Transcribe the entries that follow, word for word.

§ **Supplied information**:
┌──

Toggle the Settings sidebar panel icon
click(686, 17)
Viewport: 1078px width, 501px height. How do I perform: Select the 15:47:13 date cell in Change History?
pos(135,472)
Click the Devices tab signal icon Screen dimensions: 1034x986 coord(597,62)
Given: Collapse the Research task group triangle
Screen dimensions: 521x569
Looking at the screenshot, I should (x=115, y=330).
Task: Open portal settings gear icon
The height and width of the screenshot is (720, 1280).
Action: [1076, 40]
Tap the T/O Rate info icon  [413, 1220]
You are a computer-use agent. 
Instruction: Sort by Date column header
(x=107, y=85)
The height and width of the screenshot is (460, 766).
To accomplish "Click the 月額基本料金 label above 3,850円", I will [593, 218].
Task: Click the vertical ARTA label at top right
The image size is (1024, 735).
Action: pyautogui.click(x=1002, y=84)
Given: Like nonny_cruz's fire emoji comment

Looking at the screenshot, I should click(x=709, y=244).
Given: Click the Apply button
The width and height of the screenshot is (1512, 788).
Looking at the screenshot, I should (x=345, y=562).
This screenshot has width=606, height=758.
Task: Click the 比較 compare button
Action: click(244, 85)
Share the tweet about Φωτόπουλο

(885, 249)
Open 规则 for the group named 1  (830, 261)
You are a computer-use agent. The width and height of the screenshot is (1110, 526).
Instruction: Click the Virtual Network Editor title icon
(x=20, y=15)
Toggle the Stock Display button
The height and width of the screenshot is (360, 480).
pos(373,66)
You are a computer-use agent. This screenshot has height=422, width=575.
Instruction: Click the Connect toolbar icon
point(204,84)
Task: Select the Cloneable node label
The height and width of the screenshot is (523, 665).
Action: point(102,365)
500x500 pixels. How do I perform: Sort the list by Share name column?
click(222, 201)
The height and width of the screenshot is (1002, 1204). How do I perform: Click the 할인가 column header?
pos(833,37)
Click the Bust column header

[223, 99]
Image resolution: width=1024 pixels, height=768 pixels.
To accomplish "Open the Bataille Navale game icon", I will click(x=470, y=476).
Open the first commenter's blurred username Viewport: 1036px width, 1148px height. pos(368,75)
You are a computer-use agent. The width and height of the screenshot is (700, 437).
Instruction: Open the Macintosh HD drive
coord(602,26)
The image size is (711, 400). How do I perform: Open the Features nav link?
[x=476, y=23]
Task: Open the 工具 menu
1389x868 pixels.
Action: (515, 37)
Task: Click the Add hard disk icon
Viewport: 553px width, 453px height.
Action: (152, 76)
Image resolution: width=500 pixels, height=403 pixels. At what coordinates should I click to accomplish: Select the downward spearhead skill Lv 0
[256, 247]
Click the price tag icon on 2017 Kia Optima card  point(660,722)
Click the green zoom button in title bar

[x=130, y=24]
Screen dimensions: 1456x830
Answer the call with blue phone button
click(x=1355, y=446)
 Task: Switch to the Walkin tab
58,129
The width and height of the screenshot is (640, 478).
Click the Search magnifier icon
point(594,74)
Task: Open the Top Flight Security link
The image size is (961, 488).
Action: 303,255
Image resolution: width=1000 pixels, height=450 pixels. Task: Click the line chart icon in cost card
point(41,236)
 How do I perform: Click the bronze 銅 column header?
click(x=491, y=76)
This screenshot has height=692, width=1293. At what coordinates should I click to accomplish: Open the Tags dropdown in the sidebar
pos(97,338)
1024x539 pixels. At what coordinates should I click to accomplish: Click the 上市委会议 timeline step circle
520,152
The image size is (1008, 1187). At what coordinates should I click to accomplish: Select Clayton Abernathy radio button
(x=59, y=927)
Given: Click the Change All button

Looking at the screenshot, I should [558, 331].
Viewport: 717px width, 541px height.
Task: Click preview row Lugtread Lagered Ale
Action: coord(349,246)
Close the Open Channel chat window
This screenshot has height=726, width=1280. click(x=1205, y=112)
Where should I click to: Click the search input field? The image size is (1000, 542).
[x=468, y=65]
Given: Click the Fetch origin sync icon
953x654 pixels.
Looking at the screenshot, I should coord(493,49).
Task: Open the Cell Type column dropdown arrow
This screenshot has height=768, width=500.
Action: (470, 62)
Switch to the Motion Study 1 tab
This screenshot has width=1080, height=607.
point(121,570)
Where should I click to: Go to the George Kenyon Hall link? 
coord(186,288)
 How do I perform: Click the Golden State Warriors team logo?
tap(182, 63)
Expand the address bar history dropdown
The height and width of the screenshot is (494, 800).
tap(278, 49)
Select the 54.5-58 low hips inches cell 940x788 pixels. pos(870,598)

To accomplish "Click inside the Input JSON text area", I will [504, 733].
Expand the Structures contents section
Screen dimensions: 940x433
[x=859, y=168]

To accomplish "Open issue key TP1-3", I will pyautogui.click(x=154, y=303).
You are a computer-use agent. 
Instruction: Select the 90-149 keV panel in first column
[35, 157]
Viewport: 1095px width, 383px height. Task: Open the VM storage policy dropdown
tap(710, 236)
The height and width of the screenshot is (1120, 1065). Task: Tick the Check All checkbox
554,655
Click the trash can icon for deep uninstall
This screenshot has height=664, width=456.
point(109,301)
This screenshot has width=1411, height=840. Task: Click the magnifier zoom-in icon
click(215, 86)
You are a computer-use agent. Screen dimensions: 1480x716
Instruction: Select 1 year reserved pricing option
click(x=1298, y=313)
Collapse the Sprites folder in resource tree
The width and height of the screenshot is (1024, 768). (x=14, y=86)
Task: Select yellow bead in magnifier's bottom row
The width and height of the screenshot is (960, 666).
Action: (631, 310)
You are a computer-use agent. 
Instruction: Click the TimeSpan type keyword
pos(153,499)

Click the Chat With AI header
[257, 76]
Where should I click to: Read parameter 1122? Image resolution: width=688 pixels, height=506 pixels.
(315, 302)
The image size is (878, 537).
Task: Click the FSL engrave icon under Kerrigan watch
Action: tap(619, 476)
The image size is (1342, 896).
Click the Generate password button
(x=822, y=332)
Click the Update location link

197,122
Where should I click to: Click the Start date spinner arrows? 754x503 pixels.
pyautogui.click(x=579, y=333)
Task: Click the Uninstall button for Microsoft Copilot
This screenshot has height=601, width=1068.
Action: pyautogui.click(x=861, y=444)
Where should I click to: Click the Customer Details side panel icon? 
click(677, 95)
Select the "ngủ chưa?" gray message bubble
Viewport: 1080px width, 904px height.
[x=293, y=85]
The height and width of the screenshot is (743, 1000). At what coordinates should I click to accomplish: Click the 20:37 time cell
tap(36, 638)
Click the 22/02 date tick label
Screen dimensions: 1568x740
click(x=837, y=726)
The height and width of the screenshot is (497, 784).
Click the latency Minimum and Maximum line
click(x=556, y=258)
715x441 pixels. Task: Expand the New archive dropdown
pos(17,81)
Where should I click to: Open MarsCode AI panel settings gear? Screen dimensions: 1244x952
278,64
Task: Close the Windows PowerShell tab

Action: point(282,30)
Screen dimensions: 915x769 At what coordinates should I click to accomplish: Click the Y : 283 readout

└──

§ **Exercise solution**:
Toggle the Settings sidebar panel icon
click(686, 17)
Viewport: 1078px width, 501px height. How do I perform: Select the 15:47:13 date cell in Change History?
pos(135,472)
Click the Devices tab signal icon Screen dimensions: 1034x986 coord(597,62)
Given: Collapse the Research task group triangle
Screen dimensions: 521x569
Looking at the screenshot, I should (x=115, y=330).
Task: Open portal settings gear icon
The height and width of the screenshot is (720, 1280).
Action: [1076, 40]
Tap the T/O Rate info icon  [413, 1220]
You are a computer-use agent. 
Instruction: Sort by Date column header
(x=107, y=85)
The height and width of the screenshot is (460, 766).
To accomplish "Click the 月額基本料金 label above 3,850円", I will [593, 218].
Task: Click the vertical ARTA label at top right
The image size is (1024, 735).
Action: pyautogui.click(x=1002, y=84)
Given: Like nonny_cruz's fire emoji comment

Looking at the screenshot, I should click(x=709, y=244).
Given: Click the Apply button
The width and height of the screenshot is (1512, 788).
Looking at the screenshot, I should (x=345, y=562).
This screenshot has width=606, height=758.
Task: Click the 比較 compare button
Action: click(244, 85)
Share the tweet about Φωτόπουλο

(885, 249)
Open 规则 for the group named 1  (830, 261)
You are a computer-use agent. The width and height of the screenshot is (1110, 526).
Instruction: Click the Virtual Network Editor title icon
(x=20, y=15)
Toggle the Stock Display button
The height and width of the screenshot is (360, 480).
pos(373,66)
You are a computer-use agent. This screenshot has height=422, width=575.
Instruction: Click the Connect toolbar icon
point(204,84)
Task: Select the Cloneable node label
The height and width of the screenshot is (523, 665).
Action: point(102,365)
500x500 pixels. How do I perform: Sort the list by Share name column?
click(222, 201)
The height and width of the screenshot is (1002, 1204). How do I perform: Click the 할인가 column header?
pos(833,37)
Click the Bust column header

[223, 99]
Image resolution: width=1024 pixels, height=768 pixels.
To accomplish "Open the Bataille Navale game icon", I will click(x=470, y=476).
Open the first commenter's blurred username Viewport: 1036px width, 1148px height. pos(368,75)
You are a computer-use agent. The width and height of the screenshot is (700, 437).
Instruction: Open the Macintosh HD drive
coord(602,26)
The image size is (711, 400). How do I perform: Open the Features nav link?
[x=476, y=23]
Task: Open the 工具 menu
1389x868 pixels.
Action: (515, 37)
Task: Click the Add hard disk icon
Viewport: 553px width, 453px height.
Action: (152, 76)
Image resolution: width=500 pixels, height=403 pixels. At what coordinates should I click to accomplish: Select the downward spearhead skill Lv 0
[256, 247]
Click the price tag icon on 2017 Kia Optima card  point(660,722)
Click the green zoom button in title bar

[x=130, y=24]
Screen dimensions: 1456x830
Answer the call with blue phone button
click(x=1355, y=446)
 Task: Switch to the Walkin tab
58,129
The width and height of the screenshot is (640, 478).
Click the Search magnifier icon
point(594,74)
Task: Open the Top Flight Security link
The image size is (961, 488).
Action: 303,255
Image resolution: width=1000 pixels, height=450 pixels. Task: Click the line chart icon in cost card
point(41,236)
 How do I perform: Click the bronze 銅 column header?
click(x=491, y=76)
This screenshot has height=692, width=1293. At what coordinates should I click to accomplish: Open the Tags dropdown in the sidebar
pos(97,338)
1024x539 pixels. At what coordinates should I click to accomplish: Click the 上市委会议 timeline step circle
520,152
The image size is (1008, 1187). At what coordinates should I click to accomplish: Select Clayton Abernathy radio button
(x=59, y=927)
Given: Click the Change All button

Looking at the screenshot, I should [558, 331].
Viewport: 717px width, 541px height.
Task: Click preview row Lugtread Lagered Ale
Action: coord(349,246)
Close the Open Channel chat window
This screenshot has height=726, width=1280. click(x=1205, y=112)
Where should I click to: Click the search input field? The image size is (1000, 542).
[x=468, y=65]
Given: Click the Fetch origin sync icon
953x654 pixels.
Looking at the screenshot, I should coord(493,49).
Task: Open the Cell Type column dropdown arrow
This screenshot has height=768, width=500.
Action: (470, 62)
Switch to the Motion Study 1 tab
This screenshot has width=1080, height=607.
point(121,570)
Where should I click to: Go to the George Kenyon Hall link? 
coord(186,288)
 How do I perform: Click the Golden State Warriors team logo?
tap(182, 63)
Expand the address bar history dropdown
The height and width of the screenshot is (494, 800).
tap(278, 49)
Select the 54.5-58 low hips inches cell 940x788 pixels. pos(870,598)

To accomplish "Click inside the Input JSON text area", I will [504, 733].
Expand the Structures contents section
Screen dimensions: 940x433
[x=859, y=168]

To accomplish "Open issue key TP1-3", I will pyautogui.click(x=154, y=303).
You are a computer-use agent. 
Instruction: Select the 90-149 keV panel in first column
[35, 157]
Viewport: 1095px width, 383px height. Task: Open the VM storage policy dropdown
tap(710, 236)
The height and width of the screenshot is (1120, 1065). Task: Tick the Check All checkbox
554,655
Click the trash can icon for deep uninstall
This screenshot has height=664, width=456.
point(109,301)
This screenshot has width=1411, height=840. Task: Click the magnifier zoom-in icon
click(215, 86)
You are a computer-use agent. Screen dimensions: 1480x716
Instruction: Select 1 year reserved pricing option
click(x=1298, y=313)
Collapse the Sprites folder in resource tree
The width and height of the screenshot is (1024, 768). (x=14, y=86)
Task: Select yellow bead in magnifier's bottom row
The width and height of the screenshot is (960, 666).
Action: (631, 310)
You are a computer-use agent. 
Instruction: Click the TimeSpan type keyword
pos(153,499)

Click the Chat With AI header
[257, 76]
Where should I click to: Read parameter 1122? Image resolution: width=688 pixels, height=506 pixels.
(315, 302)
The image size is (878, 537).
Task: Click the FSL engrave icon under Kerrigan watch
Action: tap(619, 476)
The image size is (1342, 896).
Click the Generate password button
(x=822, y=332)
Click the Update location link

197,122
Where should I click to: Click the Start date spinner arrows? 754x503 pixels.
pyautogui.click(x=579, y=333)
Task: Click the Uninstall button for Microsoft Copilot
This screenshot has height=601, width=1068.
Action: pyautogui.click(x=861, y=444)
Where should I click to: Click the Customer Details side panel icon? 
click(677, 95)
Select the "ngủ chưa?" gray message bubble
Viewport: 1080px width, 904px height.
[x=293, y=85]
The height and width of the screenshot is (743, 1000). At what coordinates should I click to accomplish: Click the 20:37 time cell
tap(36, 638)
Click the 22/02 date tick label
Screen dimensions: 1568x740
click(x=837, y=726)
The height and width of the screenshot is (497, 784).
Click the latency Minimum and Maximum line
click(x=556, y=258)
715x441 pixels. Task: Expand the New archive dropdown
pos(17,81)
Where should I click to: Open MarsCode AI panel settings gear? Screen dimensions: 1244x952
278,64
Task: Close the Windows PowerShell tab

Action: point(282,30)
Screen dimensions: 915x769 At what coordinates should I click to accomplish: Click the Y : 283 readout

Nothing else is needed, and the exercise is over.